**Problem to work on**
When copying the listing below, skip every picture and keep each word as it stands.
# # # # # # #
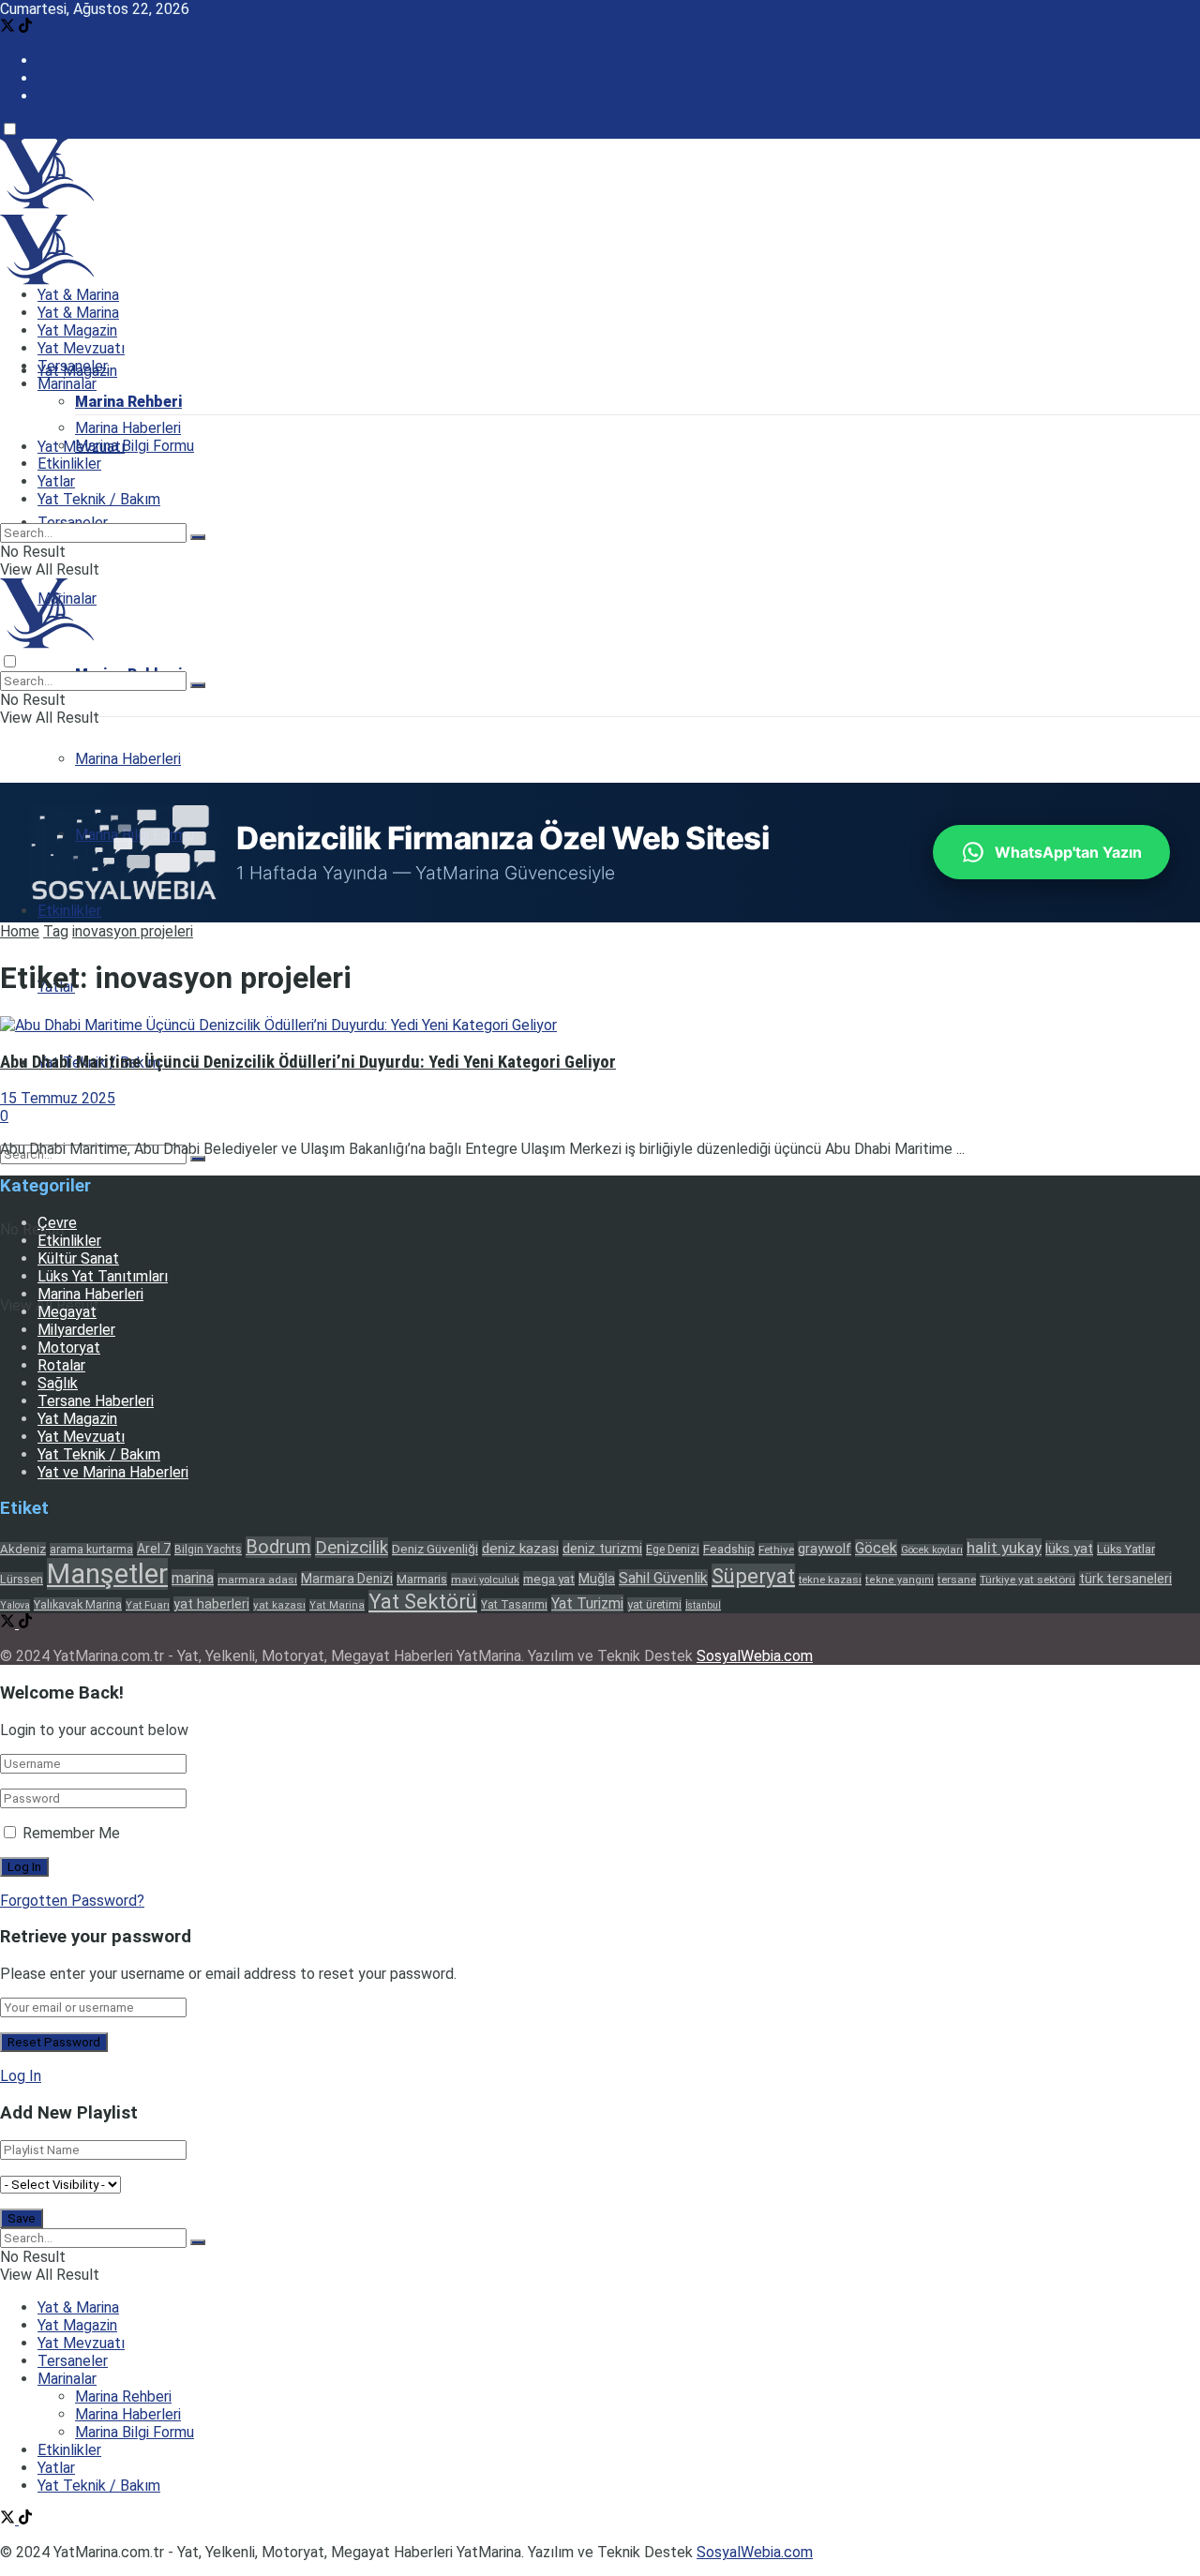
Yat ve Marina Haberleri (113, 1472)
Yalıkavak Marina (78, 1604)
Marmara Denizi (347, 1578)
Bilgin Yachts (208, 1549)
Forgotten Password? (72, 1901)
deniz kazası (520, 1548)
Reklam (62, 78)
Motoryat (69, 1347)
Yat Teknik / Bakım (99, 499)
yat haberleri (211, 1603)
# # # # # # #
**Output of the exercise**
Yat ve Marina Haberleri (113, 1472)
Yalıkavak Marina (78, 1604)
Marmara Denizi (347, 1578)
Bilgin Yachts (208, 1549)
Forgotten Password? (72, 1901)
deniz kazası (520, 1548)
Reklam (62, 78)
Motoryat (69, 1347)
Yat Teknik / Bakım (99, 499)
yat haberleri (211, 1603)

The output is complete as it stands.